##### Dataset excerpts

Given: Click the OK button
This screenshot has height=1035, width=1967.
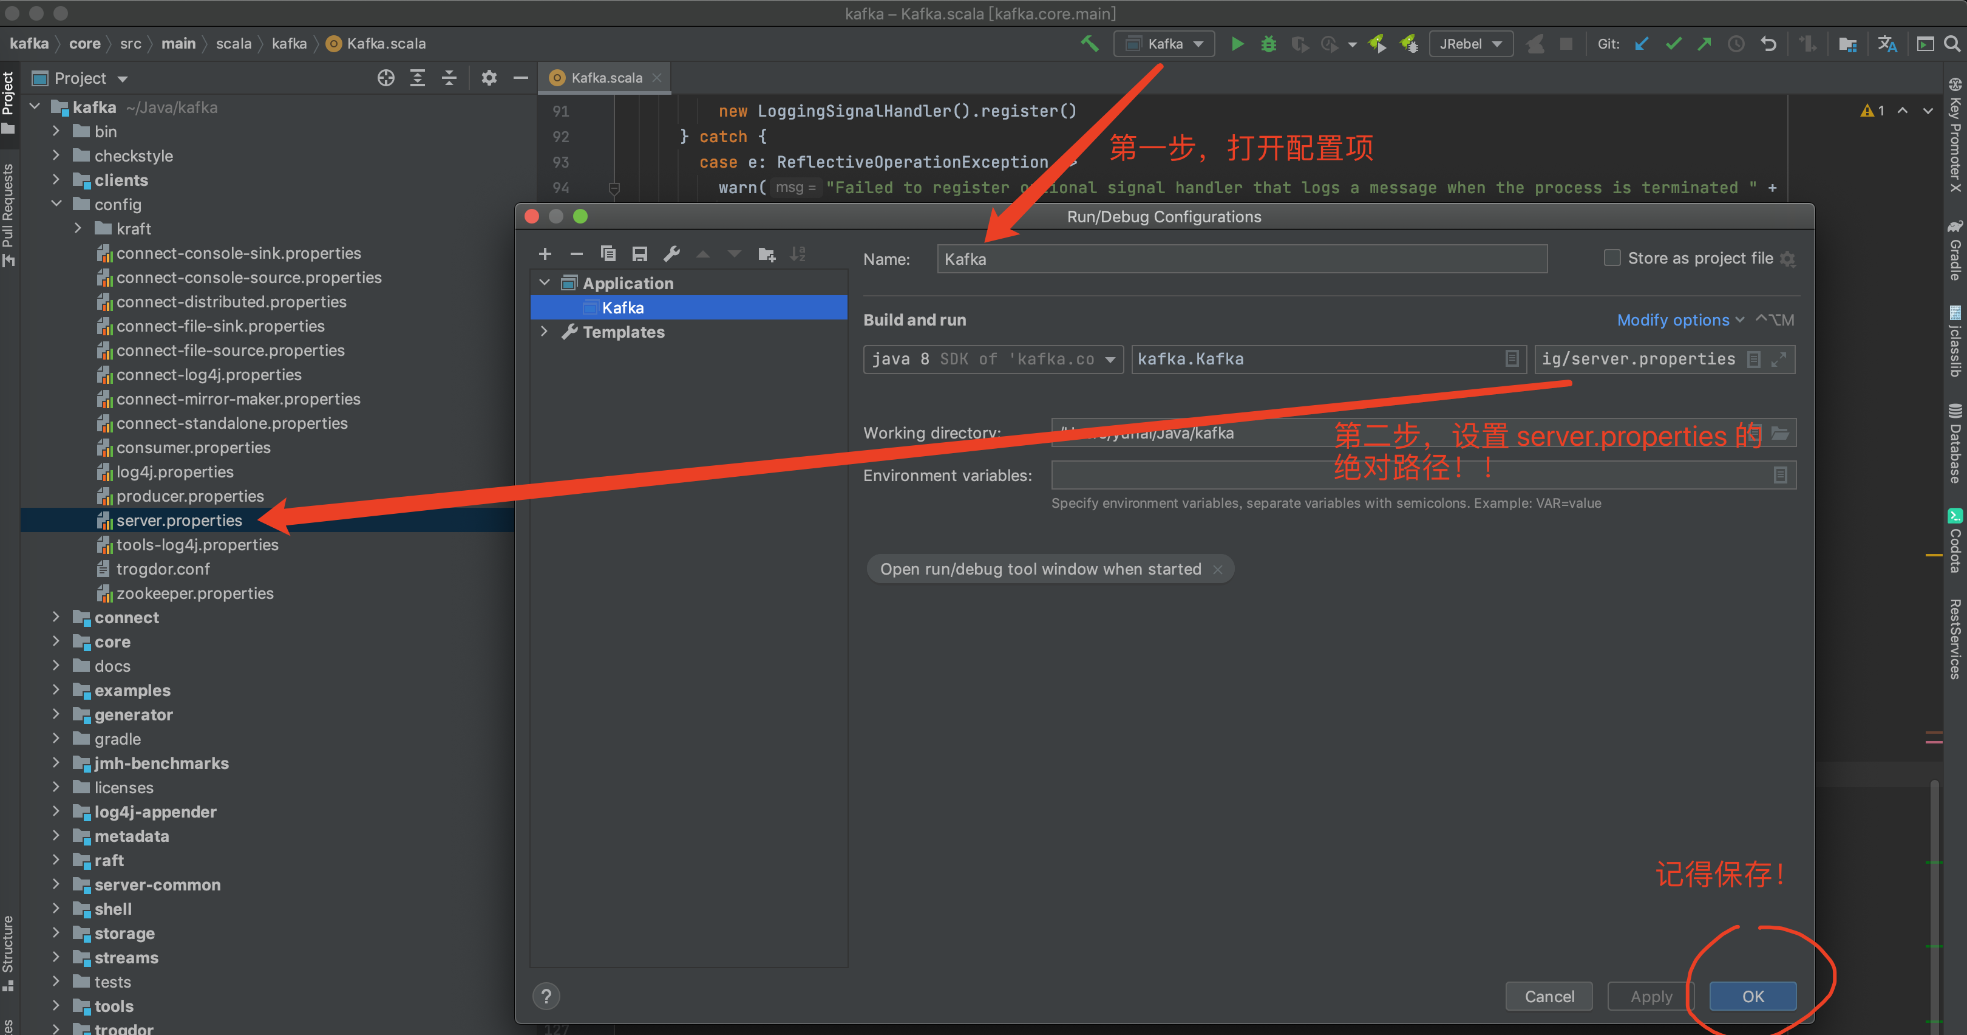Looking at the screenshot, I should pos(1752,996).
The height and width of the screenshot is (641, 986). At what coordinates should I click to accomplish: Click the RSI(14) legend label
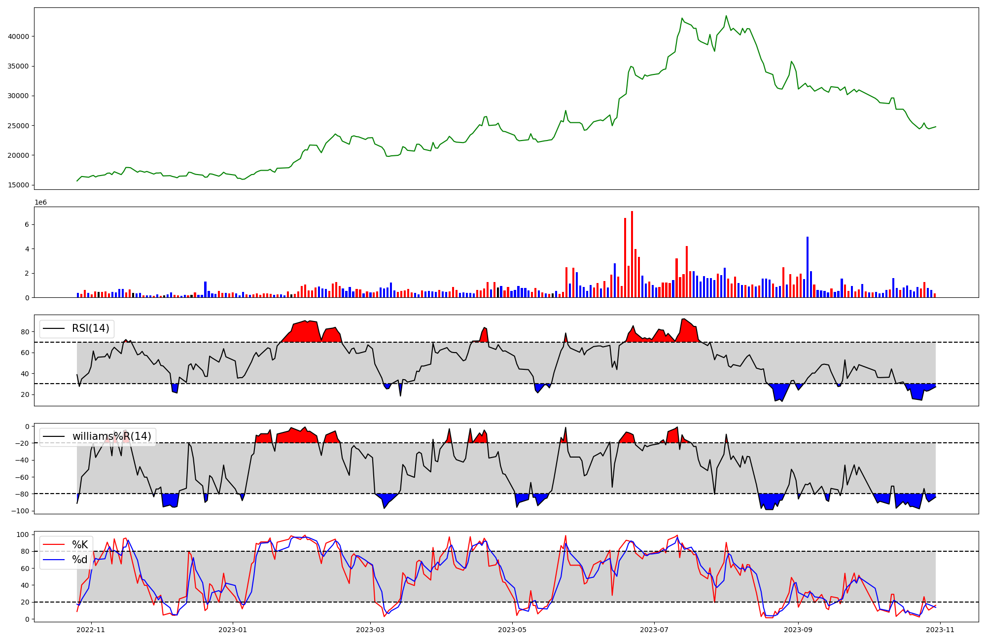(x=91, y=328)
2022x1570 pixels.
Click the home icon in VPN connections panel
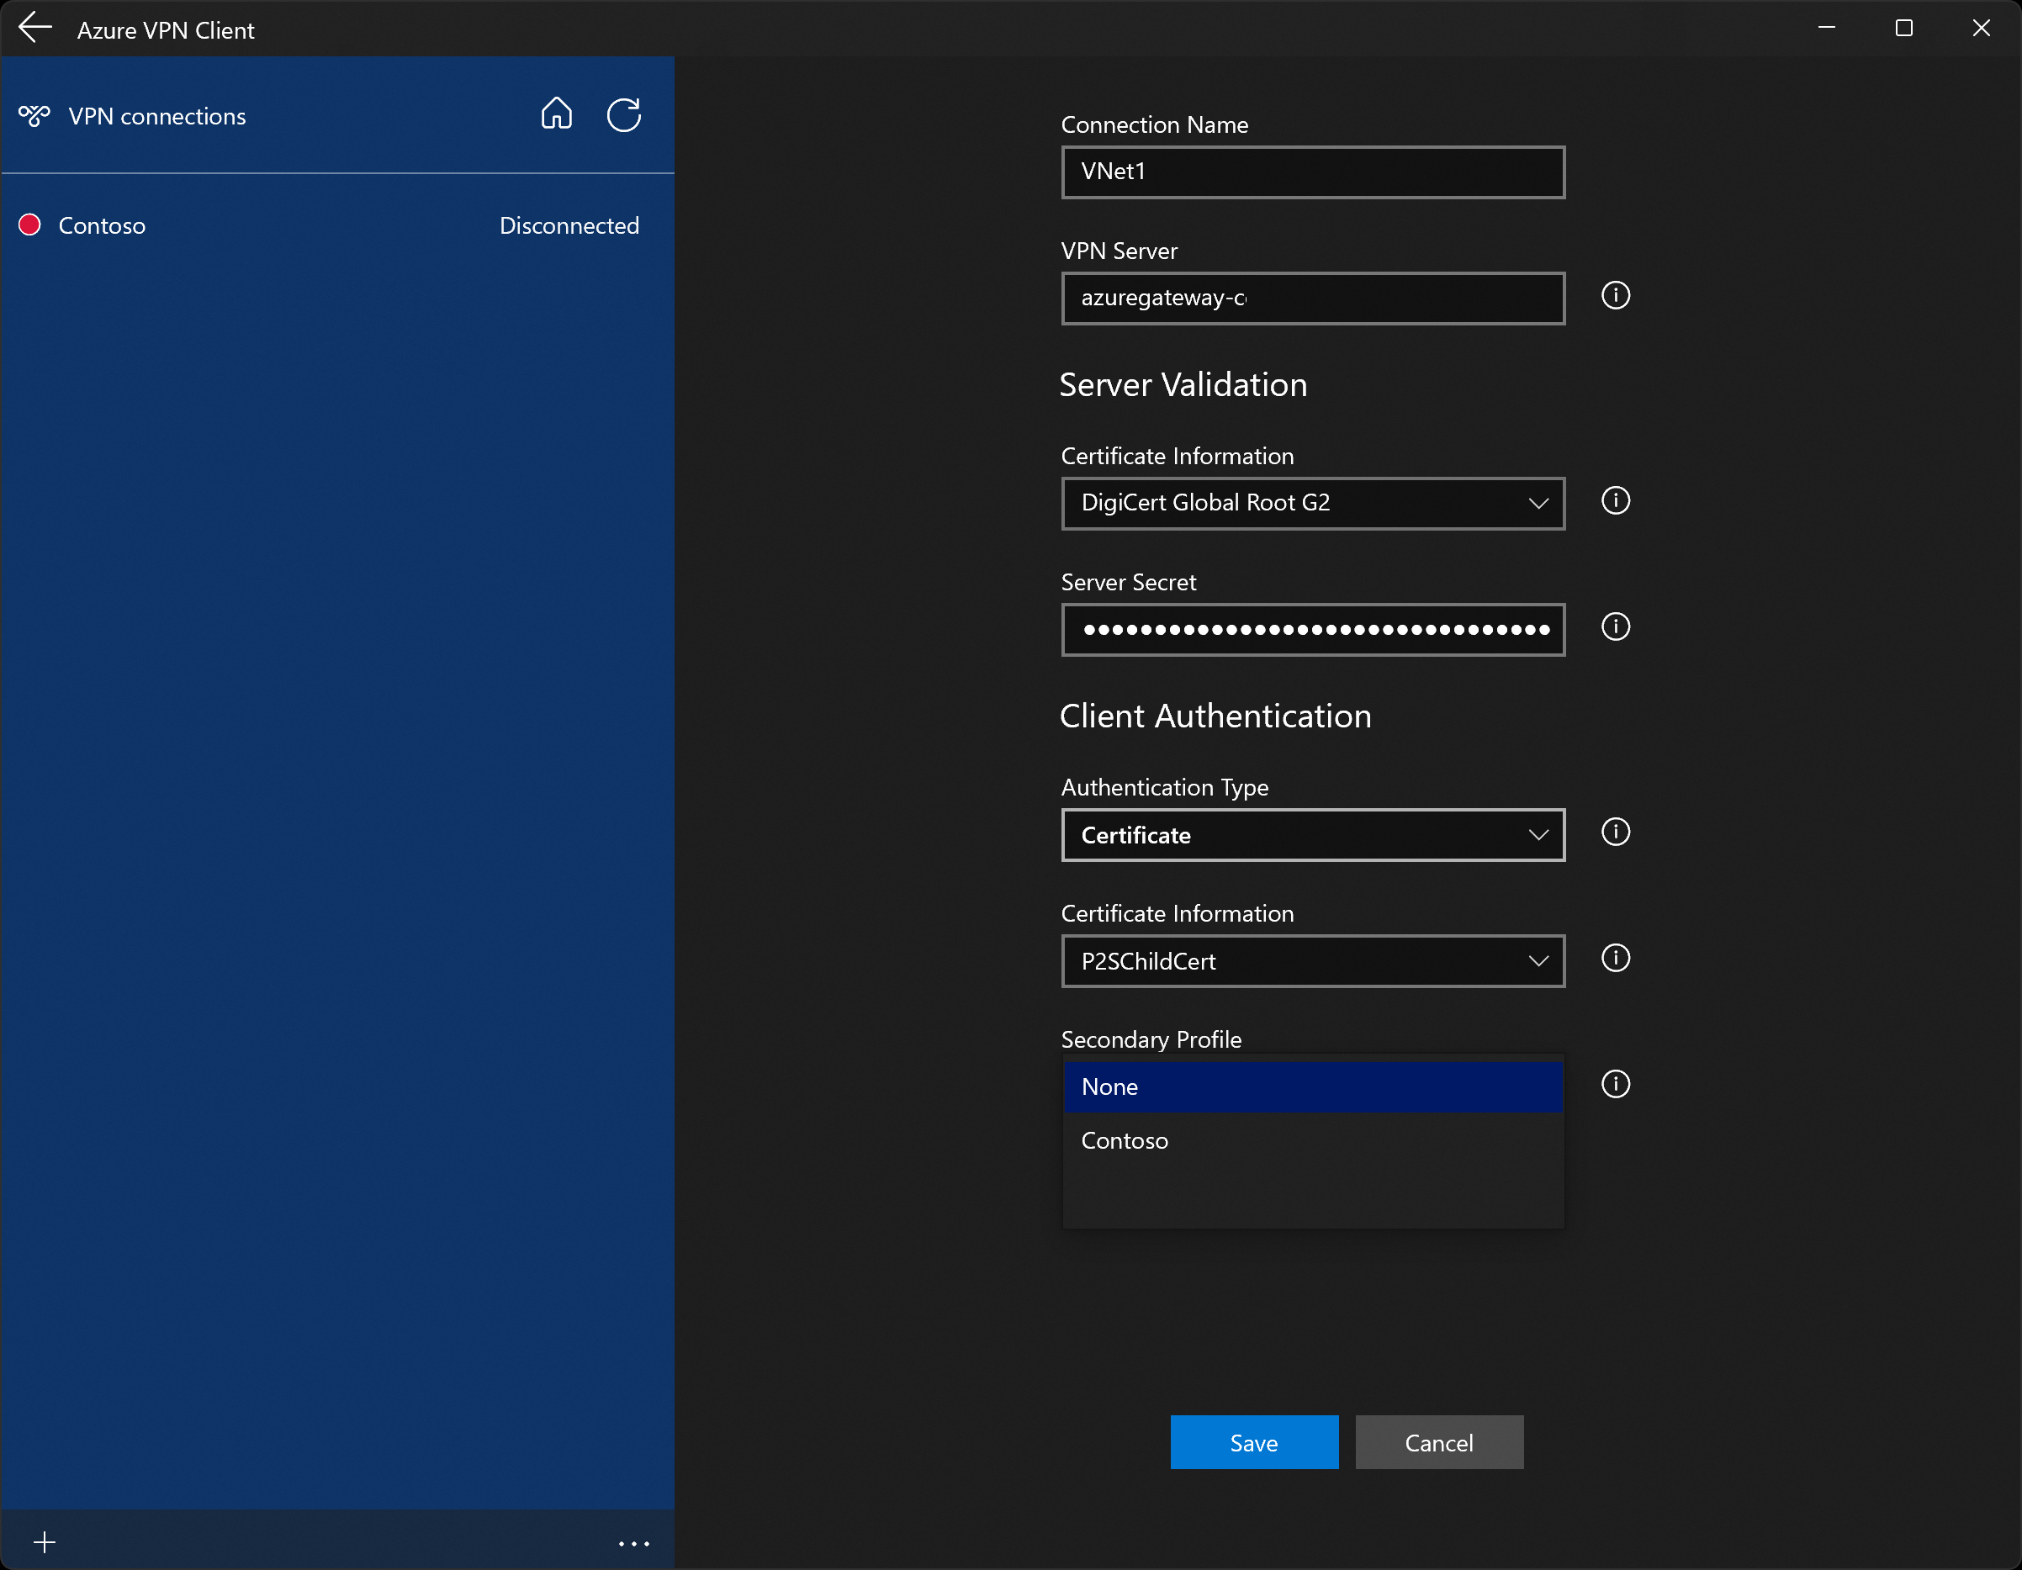556,114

##########

Exercise details —
Word for word, restate the lines from the one containing "The height and" through the end of the entries. Do not include pictures.

Response —
The height and width of the screenshot is (641, 986). At what coordinates should I click to accomplish: Click the RSI(14) legend label
(x=91, y=328)
2022x1570 pixels.
Click the home icon in VPN connections panel
556,114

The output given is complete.